The defining difference between DITA and all of the other XML-based standards is exactly this: DITA is truly XML whereas all the other XML standards are merely XML-based. What I mean with this is that you can no longer add your own set of semantic tags to an XML-based standard without breaking the rules of that standard. The only choice you have in extending DocBook is to join the standards committee, convince the other of the merits of your proposed extensions, and then get the tool vendors to implement the support for your extensions. Finally, after what in real life will be a period of 5-10 years, you may be able to start using the new tags you so dearly wanted to improve your content.

In DITA, you can define new semantics and start using it immediately, without the need to convince the standards committee or tool vendors. As long as you play by a small set of so-called specialisation rules, you are fine and your content will remain true to the DITA standard, even with the extra tags. Tools – for editing as well as producing various output formats – do not need to know anything about these extra tags except their ancestry: which tag is the new kid on the block based on.

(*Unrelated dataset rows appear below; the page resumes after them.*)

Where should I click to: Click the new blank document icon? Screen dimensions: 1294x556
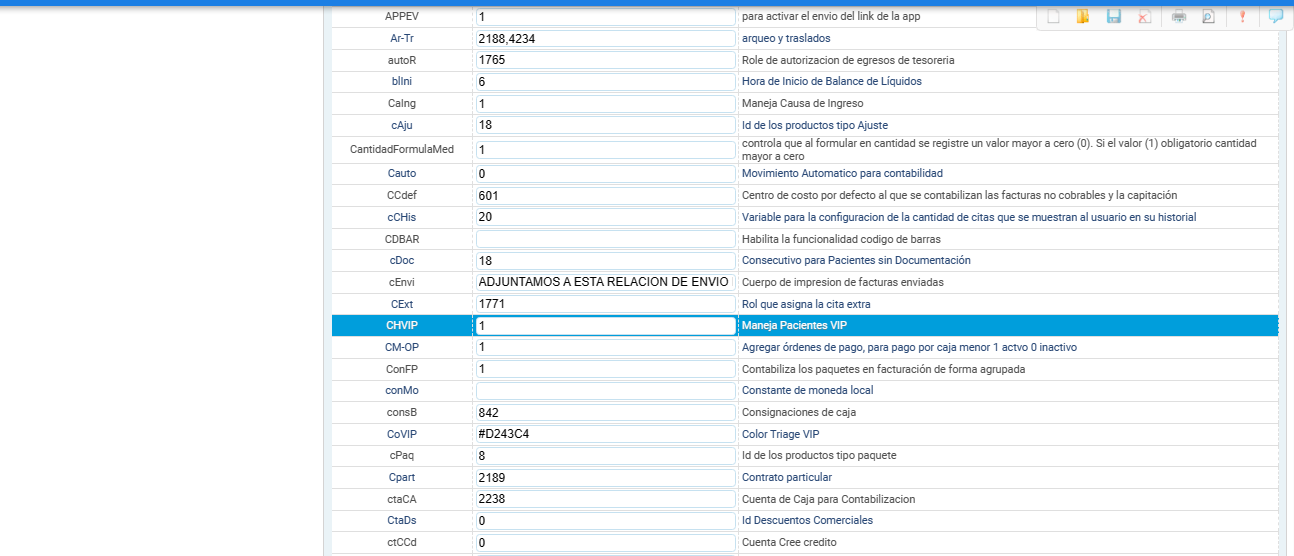[1053, 16]
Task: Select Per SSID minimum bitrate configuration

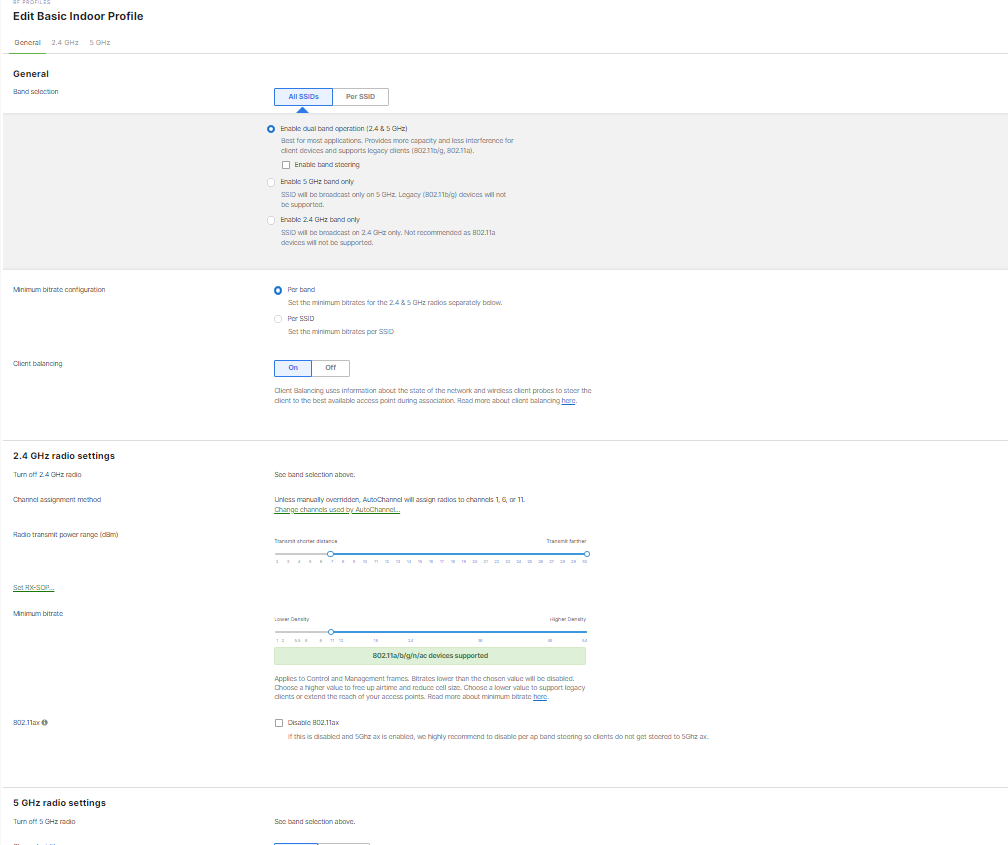Action: (278, 318)
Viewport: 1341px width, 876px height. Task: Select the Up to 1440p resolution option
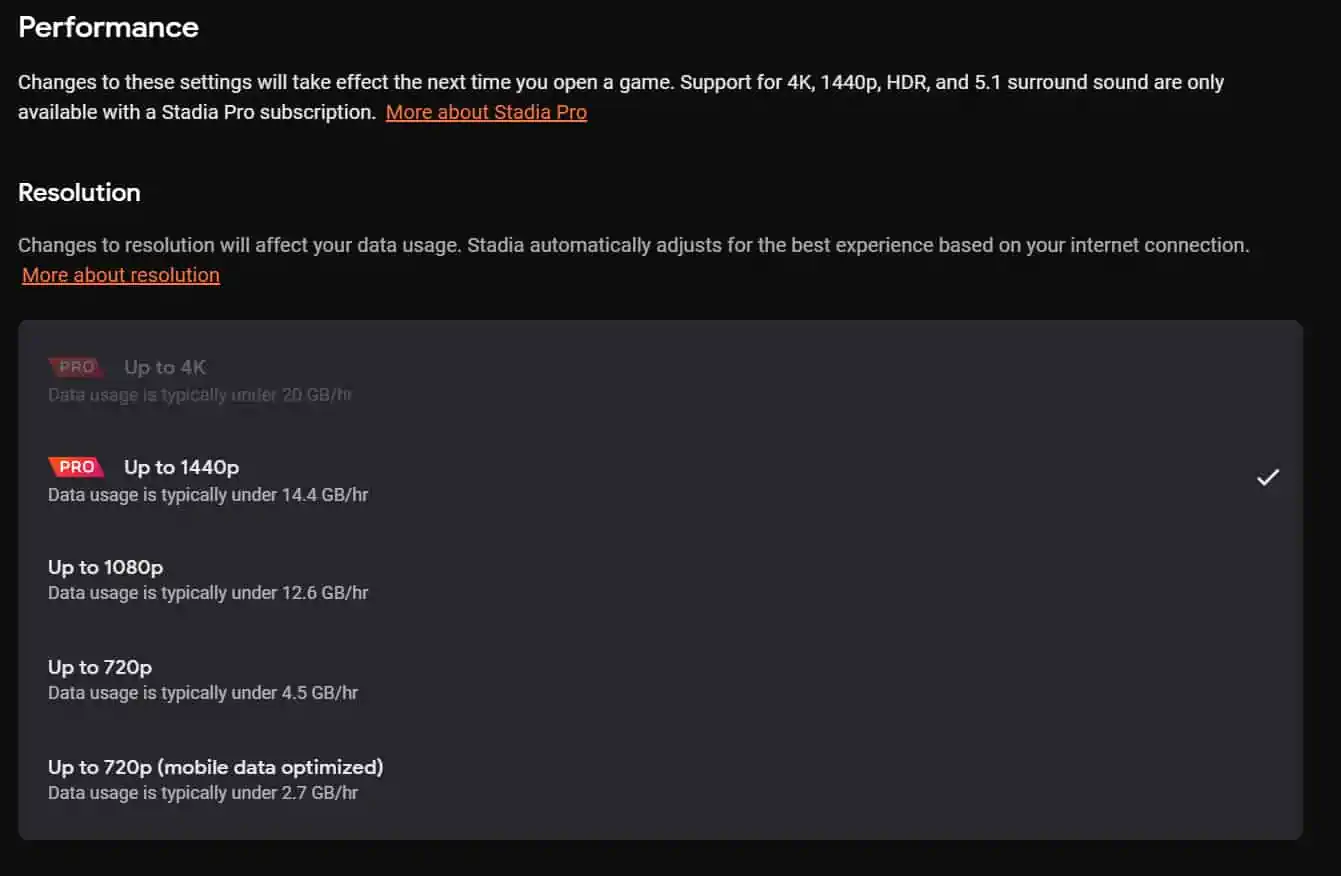coord(660,480)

Whenever a tool encounters such a new tag, it will simply treat it as its ancestor. Only if you want to do something special with the new tags in your tools do you need to extend the tool’s capabilities. But for most purposes, just having the ability to define more detailed and fitting semantics for your partiular business domain is sufficient to improve the semantic quality of your structured content.

Does every author need to become a techie, then?

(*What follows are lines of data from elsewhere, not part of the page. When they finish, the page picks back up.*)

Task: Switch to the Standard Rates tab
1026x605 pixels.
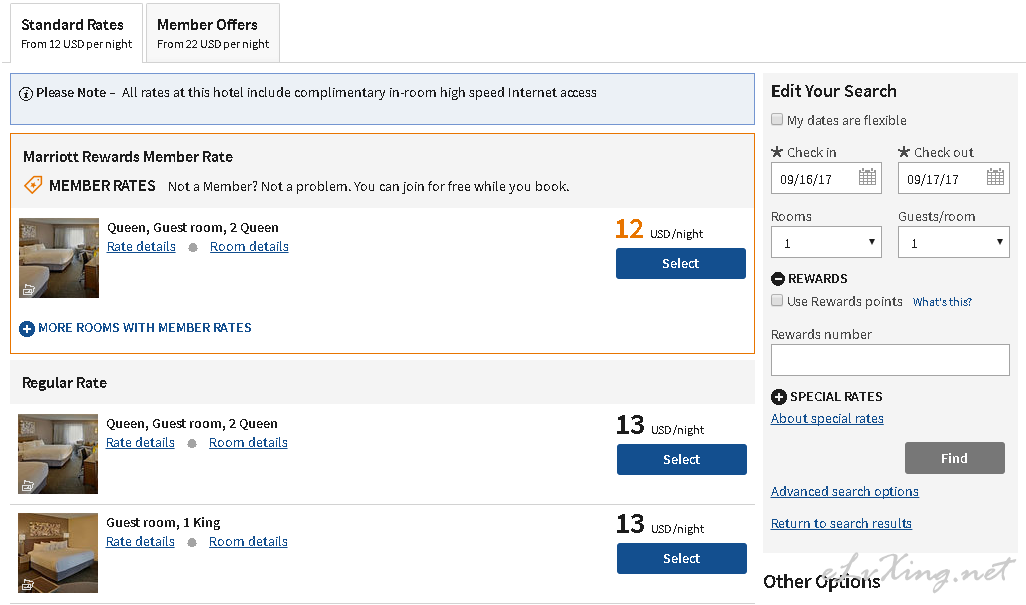Action: pos(77,33)
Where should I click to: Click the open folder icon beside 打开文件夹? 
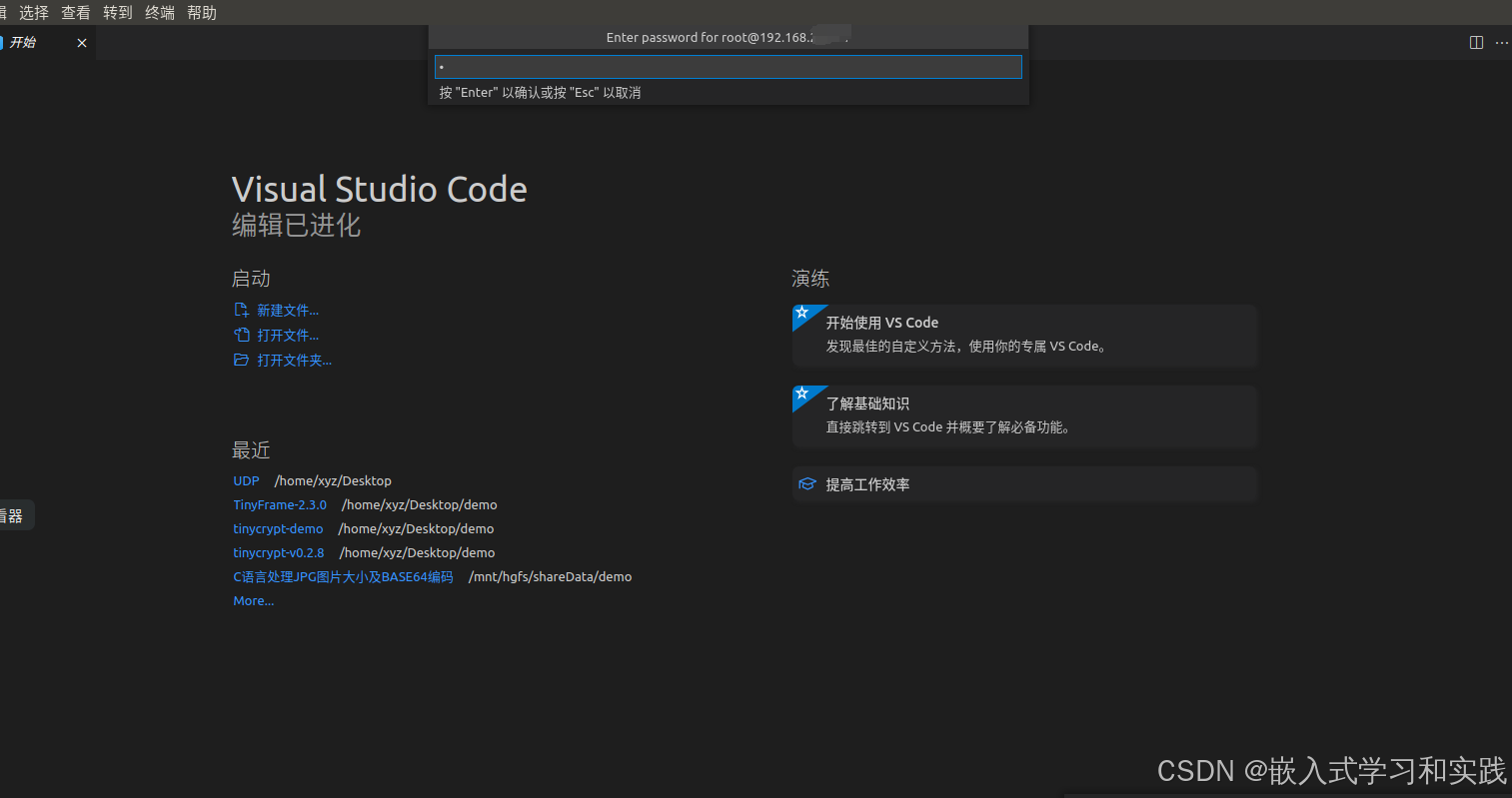pos(241,360)
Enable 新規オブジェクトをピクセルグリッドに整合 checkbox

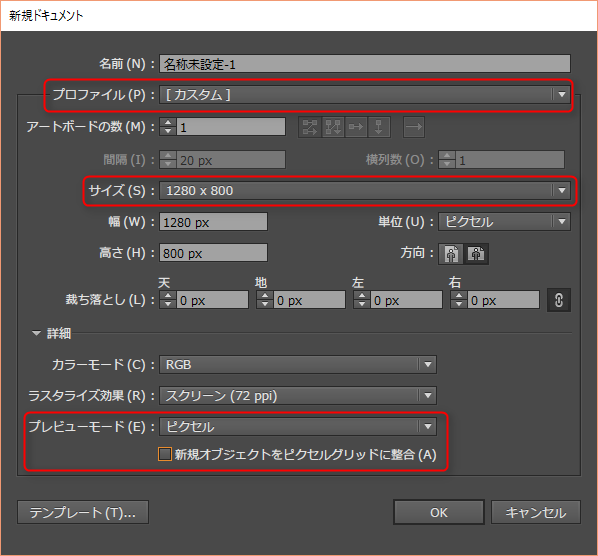(165, 454)
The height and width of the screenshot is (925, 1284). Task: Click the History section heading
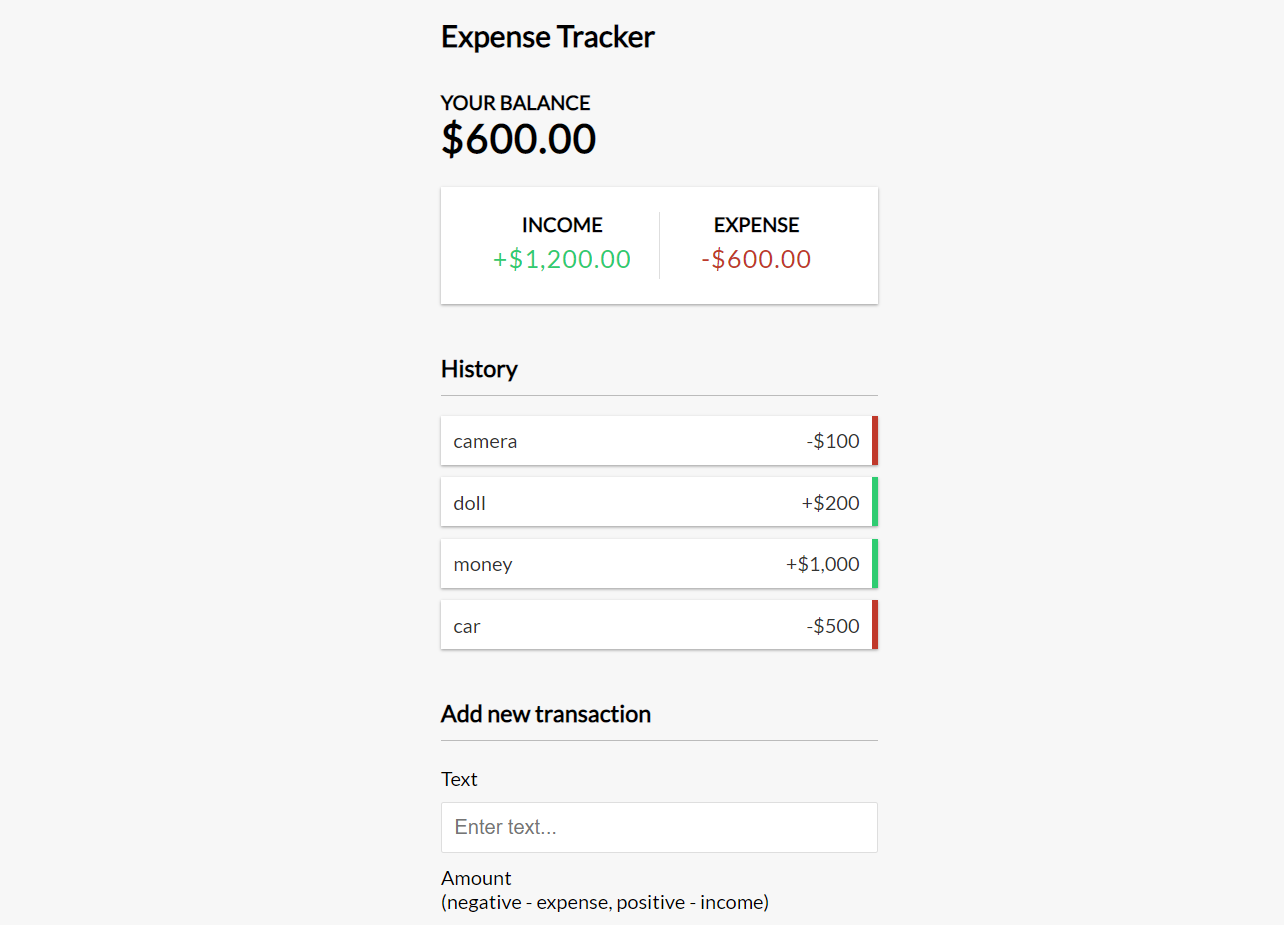pyautogui.click(x=479, y=369)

Does every driver need to be a car mechanic? As stated before, even Microsoft Word is using XML. This shows that what is visible on the surface does not need to look at all like what is under the hood. Allowing non-technical authors to create XML-based content efficiently is a matter of choosing the right tools that hide all that complexity. The pioneering days of DITA, when authors were exposed to all the tags and angular brackets, are long gone. Modern tools for structured authoring allow easy restyling of content, much in the same way that output can be restyled for various devices and formats.

The key in making DITA usable by non-technical authors is in hiding the complexity under the hood. This entails a couple of things, which are easily managed in DITA and not so easy in other XML-based standards:

  • Restrict the available semantic tags to those which are meaningful and required in your enterprise

  • Hide some elements and attributes (allowing the tools to maintain them as required)

  • Add tags where needed to make the content fit your business domain better

  • Allow various editing tools to access the same set of reusable topics

  • Allow conditionalising content to increase the reuse potential of topics across techcomm and marcomm

  • Use a central repository of reusable content snippets (such as warnings and notes)

  • Have a centralised set of tools for the production of all output in all required formats

  • Allow easy interchange of content (source materials) with other companies (suppliers or B2B customers)

Conclusion

Choosing to not use structured authoring methods for all content in a modern enterprise is simply not an option. This is proven by the incredible success of XML as a basic technology. The next step in optimising the production of content lies in making these structure authoring methods available across the enterprise. This will enhance the quality of marcomm and allow reuse of content between techcomm and marcomm. The only XML standard that can live up to this challenge is DITA.